Short exercise:
Rewrite the part of the records that opens with the line containing "Task: Select the Muslim trending topic" and closes with the line containing "click(403, 21)", swapping "pear" for "apple" and leaving everything else unchanged.
---- Entries shown
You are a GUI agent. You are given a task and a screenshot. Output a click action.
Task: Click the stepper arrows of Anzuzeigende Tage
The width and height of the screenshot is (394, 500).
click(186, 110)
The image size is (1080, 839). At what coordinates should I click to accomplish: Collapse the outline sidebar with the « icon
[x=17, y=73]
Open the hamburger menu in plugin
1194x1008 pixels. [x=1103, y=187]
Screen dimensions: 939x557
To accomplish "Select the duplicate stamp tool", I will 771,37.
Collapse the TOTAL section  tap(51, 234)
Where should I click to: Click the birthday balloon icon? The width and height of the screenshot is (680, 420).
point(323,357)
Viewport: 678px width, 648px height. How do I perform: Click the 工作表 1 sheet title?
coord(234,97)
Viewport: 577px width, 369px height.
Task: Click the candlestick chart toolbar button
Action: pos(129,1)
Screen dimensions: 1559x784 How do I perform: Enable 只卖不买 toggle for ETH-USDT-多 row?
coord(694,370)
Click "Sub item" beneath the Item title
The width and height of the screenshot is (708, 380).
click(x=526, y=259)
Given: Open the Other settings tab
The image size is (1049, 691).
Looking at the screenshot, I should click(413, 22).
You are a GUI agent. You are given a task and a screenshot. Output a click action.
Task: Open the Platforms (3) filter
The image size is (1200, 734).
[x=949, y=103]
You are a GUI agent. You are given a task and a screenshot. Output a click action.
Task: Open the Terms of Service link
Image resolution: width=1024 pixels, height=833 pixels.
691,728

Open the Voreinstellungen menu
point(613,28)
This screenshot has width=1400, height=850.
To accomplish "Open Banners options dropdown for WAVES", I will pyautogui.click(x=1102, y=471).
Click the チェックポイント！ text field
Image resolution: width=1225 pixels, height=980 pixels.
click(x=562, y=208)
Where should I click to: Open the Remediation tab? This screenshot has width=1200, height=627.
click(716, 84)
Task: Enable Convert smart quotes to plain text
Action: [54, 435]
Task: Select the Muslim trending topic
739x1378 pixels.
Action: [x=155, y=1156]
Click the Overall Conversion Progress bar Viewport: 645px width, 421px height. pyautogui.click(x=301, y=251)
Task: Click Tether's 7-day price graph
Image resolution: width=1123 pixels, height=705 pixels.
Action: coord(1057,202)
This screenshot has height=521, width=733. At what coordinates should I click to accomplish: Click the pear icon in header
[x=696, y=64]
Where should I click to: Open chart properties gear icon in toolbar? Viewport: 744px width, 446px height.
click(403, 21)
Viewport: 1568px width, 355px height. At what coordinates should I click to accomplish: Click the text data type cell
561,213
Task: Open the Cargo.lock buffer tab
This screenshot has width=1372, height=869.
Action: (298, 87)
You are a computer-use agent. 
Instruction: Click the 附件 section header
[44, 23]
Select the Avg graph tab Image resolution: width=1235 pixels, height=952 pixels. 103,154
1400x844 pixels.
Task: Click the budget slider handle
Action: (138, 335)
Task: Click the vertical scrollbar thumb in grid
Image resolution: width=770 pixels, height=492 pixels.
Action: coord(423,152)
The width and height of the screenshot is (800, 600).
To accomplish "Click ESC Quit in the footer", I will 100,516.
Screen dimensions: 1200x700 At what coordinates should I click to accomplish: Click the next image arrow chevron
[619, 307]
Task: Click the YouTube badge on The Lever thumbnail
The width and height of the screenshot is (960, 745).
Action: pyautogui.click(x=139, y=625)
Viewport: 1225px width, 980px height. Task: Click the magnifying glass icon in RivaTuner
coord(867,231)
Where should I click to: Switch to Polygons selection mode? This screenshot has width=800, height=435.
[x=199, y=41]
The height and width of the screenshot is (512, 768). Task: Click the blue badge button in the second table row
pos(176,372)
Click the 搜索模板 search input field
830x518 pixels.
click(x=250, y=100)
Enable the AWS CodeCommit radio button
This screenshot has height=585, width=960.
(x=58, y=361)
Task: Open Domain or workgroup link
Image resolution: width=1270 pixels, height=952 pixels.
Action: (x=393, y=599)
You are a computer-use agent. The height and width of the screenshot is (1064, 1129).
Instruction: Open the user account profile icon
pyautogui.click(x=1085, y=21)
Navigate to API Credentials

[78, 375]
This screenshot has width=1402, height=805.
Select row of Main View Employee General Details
--------
Solution for this problem:
Task: Select the Muslim trending topic
739x1378 pixels.
Action: [x=155, y=1156]
Click the Overall Conversion Progress bar Viewport: 645px width, 421px height. pyautogui.click(x=301, y=251)
Task: Click Tether's 7-day price graph
Image resolution: width=1123 pixels, height=705 pixels.
Action: coord(1057,202)
This screenshot has height=521, width=733. At what coordinates should I click to accomplish: Click the apple icon in header
[x=696, y=64]
Where should I click to: Open chart properties gear icon in toolbar? Viewport: 744px width, 446px height.
click(403, 21)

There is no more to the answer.